La questione israelo-palestinese alla recente Conferenza di Parigi

Traduzione e sintesi di Marianna Barberio

 

Quando l’attuazione di una risoluzione definitiva al conflitto israelo-palestinese si trasforma in una vana attesa come nella famosa pièce di Samuel Beckett

 

Lo scorso 3 giugno, i palestinesi hanno ritrovato quel poco di speranza quando il presidente francese, François Hollande, ha invitato la comunità internazionale a riconsiderare il conflitto israelo-palestinese. Il presidente Hollande ha rilanciato la soluzione “dei due Stati” alla presenza di ministri e rappresentanti di circa 30 nazioni e organizzazioni internazionali, tra cui il Segretario Generale delle Nazioni Unite, Ban Ki-moon.

Tale iniziativa riflette lo stato di preoccupazione in cui si trova l’Europa a causa degli enormi cambiamenti in atto nella regione mediorientale, con riferimento alla tragedia siro-irachena, all’aggravarsi della situazione tra Israele e Palestina, nonché alla militanza e agli atti di estremismo da parte di Daesh (ISIS).
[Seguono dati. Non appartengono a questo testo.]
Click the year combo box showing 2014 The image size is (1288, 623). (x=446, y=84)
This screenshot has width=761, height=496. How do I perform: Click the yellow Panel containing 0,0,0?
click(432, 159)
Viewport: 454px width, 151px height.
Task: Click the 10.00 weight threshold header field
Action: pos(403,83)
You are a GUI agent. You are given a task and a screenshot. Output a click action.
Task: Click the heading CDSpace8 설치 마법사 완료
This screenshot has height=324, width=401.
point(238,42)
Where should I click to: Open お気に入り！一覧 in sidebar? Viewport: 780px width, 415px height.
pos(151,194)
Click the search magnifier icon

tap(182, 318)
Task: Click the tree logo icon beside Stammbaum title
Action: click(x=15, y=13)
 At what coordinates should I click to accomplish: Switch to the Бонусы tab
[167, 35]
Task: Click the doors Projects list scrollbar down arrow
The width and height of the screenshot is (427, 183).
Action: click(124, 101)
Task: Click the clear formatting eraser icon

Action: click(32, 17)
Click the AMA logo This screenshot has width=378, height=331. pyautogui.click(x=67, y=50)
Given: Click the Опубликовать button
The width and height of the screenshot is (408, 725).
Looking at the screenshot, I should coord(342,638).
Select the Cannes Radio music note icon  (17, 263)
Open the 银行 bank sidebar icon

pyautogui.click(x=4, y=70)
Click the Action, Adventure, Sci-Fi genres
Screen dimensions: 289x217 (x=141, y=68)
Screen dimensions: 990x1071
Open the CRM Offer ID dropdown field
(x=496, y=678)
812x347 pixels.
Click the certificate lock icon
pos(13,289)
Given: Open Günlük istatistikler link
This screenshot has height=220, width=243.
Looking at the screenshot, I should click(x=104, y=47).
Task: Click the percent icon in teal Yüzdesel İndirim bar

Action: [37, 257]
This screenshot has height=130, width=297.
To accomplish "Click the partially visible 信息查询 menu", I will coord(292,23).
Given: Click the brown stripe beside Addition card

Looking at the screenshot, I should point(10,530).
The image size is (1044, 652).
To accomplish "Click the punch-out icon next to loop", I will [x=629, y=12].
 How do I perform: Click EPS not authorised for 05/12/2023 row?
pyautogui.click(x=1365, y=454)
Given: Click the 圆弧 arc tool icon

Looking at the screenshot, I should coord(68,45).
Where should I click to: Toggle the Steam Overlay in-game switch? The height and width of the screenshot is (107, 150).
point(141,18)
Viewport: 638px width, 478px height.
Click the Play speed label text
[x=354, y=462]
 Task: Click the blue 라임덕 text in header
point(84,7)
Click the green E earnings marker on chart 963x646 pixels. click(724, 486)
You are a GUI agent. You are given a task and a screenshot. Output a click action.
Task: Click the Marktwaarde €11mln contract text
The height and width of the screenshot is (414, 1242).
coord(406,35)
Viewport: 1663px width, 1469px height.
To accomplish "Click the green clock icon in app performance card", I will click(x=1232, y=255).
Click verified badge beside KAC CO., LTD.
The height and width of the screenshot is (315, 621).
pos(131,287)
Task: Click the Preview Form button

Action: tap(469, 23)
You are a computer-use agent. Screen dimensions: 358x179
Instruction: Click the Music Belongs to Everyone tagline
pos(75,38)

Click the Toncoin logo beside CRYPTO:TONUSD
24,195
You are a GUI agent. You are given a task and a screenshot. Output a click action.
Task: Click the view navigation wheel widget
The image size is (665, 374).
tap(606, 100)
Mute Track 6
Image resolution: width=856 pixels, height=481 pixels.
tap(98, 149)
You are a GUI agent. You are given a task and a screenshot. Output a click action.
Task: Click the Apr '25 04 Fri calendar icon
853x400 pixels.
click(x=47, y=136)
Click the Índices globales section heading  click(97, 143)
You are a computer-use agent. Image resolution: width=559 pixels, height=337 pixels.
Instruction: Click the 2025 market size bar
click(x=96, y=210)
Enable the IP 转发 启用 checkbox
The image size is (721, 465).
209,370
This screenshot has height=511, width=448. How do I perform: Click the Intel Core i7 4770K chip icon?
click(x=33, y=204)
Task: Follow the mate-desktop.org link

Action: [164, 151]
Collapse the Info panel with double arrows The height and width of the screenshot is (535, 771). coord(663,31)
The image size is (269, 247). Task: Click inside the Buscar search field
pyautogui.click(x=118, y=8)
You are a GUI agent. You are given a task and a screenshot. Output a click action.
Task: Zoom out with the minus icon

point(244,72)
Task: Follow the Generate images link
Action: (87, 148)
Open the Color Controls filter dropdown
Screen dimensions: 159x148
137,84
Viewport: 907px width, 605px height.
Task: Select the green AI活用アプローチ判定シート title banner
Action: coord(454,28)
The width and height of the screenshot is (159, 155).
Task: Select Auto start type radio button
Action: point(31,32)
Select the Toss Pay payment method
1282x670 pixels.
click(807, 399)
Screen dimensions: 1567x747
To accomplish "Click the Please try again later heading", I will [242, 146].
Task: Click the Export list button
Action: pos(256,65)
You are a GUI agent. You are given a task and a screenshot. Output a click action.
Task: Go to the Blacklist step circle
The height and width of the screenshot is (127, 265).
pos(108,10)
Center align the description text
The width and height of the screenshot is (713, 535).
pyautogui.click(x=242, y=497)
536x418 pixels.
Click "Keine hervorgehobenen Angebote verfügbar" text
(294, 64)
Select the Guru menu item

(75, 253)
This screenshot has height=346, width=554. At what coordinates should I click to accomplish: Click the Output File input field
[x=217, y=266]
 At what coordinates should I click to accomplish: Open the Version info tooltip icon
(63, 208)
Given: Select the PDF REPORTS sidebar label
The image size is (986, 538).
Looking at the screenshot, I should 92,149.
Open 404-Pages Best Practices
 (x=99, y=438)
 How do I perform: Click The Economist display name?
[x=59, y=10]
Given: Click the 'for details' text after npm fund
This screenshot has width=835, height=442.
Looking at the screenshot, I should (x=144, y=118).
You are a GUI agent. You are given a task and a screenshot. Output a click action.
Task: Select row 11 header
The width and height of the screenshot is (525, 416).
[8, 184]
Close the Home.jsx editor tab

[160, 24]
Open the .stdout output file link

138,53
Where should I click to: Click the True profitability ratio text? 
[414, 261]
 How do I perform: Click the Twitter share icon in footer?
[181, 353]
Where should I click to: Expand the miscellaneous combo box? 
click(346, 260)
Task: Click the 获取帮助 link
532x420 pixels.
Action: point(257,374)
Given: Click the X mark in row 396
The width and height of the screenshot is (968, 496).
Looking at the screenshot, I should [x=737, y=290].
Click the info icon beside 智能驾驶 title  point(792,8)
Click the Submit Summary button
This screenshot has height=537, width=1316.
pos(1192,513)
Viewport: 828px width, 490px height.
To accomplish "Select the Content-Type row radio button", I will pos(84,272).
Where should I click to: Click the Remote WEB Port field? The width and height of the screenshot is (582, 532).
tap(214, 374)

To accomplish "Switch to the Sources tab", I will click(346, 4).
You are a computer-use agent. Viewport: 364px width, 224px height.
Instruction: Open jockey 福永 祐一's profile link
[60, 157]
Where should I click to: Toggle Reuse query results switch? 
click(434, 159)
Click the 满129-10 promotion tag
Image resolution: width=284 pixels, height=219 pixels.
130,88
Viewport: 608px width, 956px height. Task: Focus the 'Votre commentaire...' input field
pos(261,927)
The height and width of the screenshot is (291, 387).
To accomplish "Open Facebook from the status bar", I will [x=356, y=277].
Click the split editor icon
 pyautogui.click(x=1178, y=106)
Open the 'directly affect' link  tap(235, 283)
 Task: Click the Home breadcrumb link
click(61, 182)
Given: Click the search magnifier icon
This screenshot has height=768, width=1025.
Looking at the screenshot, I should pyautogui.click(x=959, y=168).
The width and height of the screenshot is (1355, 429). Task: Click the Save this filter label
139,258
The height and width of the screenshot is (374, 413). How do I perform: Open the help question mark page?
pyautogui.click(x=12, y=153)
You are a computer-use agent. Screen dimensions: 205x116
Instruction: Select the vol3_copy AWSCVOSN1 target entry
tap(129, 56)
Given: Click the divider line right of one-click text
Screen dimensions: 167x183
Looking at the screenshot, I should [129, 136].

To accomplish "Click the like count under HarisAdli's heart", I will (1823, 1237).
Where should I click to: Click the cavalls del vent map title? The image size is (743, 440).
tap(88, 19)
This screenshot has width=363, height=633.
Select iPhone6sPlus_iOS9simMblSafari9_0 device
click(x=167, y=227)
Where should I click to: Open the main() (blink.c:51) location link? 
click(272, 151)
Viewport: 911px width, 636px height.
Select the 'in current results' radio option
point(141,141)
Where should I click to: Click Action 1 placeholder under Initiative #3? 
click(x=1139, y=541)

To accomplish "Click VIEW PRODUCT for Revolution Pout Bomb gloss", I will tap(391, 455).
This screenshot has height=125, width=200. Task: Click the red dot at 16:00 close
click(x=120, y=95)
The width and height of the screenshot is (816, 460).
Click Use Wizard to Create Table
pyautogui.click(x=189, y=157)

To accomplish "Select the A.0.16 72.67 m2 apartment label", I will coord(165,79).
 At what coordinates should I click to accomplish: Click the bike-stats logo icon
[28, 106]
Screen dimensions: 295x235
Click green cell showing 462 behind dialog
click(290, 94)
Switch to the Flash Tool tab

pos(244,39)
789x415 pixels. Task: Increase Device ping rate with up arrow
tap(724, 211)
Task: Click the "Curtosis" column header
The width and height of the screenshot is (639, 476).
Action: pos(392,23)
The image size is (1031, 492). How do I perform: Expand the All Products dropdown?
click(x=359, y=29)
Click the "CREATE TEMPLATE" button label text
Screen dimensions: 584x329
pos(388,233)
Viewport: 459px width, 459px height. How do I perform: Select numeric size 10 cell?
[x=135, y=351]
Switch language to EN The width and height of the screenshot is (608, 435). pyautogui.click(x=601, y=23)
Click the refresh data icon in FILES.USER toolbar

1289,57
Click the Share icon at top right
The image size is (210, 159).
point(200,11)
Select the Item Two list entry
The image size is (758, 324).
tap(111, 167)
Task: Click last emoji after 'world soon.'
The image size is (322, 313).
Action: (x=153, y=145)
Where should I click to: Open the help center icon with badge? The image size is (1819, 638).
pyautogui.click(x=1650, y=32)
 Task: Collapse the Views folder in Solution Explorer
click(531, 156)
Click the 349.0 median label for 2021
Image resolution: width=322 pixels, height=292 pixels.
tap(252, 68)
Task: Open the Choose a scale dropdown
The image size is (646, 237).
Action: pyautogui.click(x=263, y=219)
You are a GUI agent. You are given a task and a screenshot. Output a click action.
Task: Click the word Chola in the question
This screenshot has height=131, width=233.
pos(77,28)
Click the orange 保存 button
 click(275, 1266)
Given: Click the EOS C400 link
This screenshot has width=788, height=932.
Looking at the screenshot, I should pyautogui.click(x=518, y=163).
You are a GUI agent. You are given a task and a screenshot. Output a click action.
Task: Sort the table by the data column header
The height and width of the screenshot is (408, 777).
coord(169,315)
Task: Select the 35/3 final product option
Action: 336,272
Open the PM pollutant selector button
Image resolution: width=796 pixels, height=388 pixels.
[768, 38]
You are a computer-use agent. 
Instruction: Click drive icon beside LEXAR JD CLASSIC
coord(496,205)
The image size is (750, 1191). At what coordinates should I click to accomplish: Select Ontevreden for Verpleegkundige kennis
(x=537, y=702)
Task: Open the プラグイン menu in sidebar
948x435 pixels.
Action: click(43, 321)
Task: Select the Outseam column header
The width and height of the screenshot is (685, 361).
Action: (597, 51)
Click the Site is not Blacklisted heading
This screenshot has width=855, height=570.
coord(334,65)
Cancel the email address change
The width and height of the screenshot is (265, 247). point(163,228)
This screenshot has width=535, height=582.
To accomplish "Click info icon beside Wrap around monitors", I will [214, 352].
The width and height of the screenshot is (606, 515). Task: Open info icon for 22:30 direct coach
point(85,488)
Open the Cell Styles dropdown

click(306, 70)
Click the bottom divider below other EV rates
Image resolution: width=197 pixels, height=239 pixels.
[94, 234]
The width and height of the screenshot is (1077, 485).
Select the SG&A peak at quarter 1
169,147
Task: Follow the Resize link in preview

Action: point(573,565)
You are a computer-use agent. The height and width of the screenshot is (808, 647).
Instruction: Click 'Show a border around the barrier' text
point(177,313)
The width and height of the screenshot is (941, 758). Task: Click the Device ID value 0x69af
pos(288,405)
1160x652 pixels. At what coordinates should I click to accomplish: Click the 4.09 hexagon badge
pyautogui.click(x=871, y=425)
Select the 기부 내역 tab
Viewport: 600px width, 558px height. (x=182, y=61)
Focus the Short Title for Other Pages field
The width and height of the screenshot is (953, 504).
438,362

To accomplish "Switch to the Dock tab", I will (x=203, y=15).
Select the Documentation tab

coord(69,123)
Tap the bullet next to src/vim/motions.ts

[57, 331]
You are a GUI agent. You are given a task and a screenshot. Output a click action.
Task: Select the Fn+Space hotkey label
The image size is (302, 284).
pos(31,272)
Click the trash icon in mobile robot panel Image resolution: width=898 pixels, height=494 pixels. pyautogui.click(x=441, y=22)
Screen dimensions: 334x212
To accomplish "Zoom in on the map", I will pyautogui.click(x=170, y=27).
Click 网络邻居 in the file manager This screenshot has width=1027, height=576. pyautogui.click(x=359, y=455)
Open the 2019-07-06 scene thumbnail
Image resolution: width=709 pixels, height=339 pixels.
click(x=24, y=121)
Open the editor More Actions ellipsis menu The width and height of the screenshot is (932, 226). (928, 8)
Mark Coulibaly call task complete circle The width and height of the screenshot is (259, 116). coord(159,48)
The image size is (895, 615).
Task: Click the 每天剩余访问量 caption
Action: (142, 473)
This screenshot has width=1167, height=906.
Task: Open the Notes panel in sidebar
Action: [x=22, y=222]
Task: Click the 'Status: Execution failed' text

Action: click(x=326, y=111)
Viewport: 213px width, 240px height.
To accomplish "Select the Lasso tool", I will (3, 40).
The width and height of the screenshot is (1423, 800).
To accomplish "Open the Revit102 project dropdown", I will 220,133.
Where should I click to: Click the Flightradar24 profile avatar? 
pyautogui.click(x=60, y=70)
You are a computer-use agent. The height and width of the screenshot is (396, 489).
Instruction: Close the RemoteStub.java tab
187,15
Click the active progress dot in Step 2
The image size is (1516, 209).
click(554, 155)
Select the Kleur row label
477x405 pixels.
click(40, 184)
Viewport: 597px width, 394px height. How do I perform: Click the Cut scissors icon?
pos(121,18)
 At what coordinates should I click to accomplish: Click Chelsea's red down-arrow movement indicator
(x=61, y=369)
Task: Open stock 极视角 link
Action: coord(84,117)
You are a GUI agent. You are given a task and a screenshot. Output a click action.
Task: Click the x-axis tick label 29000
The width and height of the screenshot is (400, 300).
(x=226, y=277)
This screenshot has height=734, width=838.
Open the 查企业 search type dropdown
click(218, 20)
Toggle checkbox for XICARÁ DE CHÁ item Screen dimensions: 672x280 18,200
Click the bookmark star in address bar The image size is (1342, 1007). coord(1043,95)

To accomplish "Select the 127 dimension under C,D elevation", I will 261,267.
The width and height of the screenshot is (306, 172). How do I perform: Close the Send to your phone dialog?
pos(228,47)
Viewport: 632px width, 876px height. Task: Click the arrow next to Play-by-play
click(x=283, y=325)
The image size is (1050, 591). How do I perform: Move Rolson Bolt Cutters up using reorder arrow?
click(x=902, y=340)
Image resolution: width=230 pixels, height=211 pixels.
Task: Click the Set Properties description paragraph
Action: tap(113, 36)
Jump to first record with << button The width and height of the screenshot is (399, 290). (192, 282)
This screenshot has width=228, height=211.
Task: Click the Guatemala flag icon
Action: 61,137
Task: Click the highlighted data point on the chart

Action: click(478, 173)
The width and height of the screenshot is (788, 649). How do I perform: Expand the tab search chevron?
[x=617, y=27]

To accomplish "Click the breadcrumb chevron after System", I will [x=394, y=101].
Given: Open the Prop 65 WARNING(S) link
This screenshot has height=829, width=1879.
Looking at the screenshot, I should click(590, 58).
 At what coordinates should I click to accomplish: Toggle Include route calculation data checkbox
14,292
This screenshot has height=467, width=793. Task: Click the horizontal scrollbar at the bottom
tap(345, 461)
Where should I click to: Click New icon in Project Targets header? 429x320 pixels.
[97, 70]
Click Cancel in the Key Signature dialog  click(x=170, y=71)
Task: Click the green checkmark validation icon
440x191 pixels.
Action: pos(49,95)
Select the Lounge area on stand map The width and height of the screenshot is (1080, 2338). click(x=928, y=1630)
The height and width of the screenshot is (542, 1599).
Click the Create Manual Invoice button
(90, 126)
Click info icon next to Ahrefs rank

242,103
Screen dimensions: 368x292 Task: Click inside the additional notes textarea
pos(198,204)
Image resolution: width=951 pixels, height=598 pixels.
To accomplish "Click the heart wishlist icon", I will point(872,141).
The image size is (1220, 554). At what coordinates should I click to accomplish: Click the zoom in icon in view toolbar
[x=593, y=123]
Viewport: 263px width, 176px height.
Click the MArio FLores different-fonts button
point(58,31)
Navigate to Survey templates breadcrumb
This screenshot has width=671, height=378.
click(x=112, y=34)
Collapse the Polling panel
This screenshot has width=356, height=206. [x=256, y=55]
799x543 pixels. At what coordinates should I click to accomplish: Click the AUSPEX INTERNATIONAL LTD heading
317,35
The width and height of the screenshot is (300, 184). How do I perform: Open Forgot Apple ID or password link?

Allo stesso tempo, la Conferenza di Parigi arriva alcuni giorni prima del 49° anniversario della Guerra dei Sei Giorni nel 1967 e rappresenta un’occasione per ricordare tre episodi cardine della questione palestinese. Il primo si riferisce alla stessa Guerra dei Sei Giorni (o Guerra della Sconfitta, come conosciuta in arabo), che ha segnato la sconfitta di tre eserciti arabi, l’arrivo al potere nel mondo arabo delle classi elitarie, i colpi militari in Iraq, Siria e Libia e il cambiamento del governo in Egitto dopo la morte di Gamal Abdel Nasser e la successione di Anwar Sadat. Successivamente alla sconfitta, i palestinesi si organizzano in una resistenza armata, o meglio lotta per la dignità, che spinge gli israeliani a lasciare il paese con enormi perdite e morti. Ne deriva il riconoscimento della resistenza palestinese come centro di attrazione per i giovani arabi di ogni luogo fino a divenire modello politico per le organizzazioni politiche dell’Oman, del Bahrein e del Marocco.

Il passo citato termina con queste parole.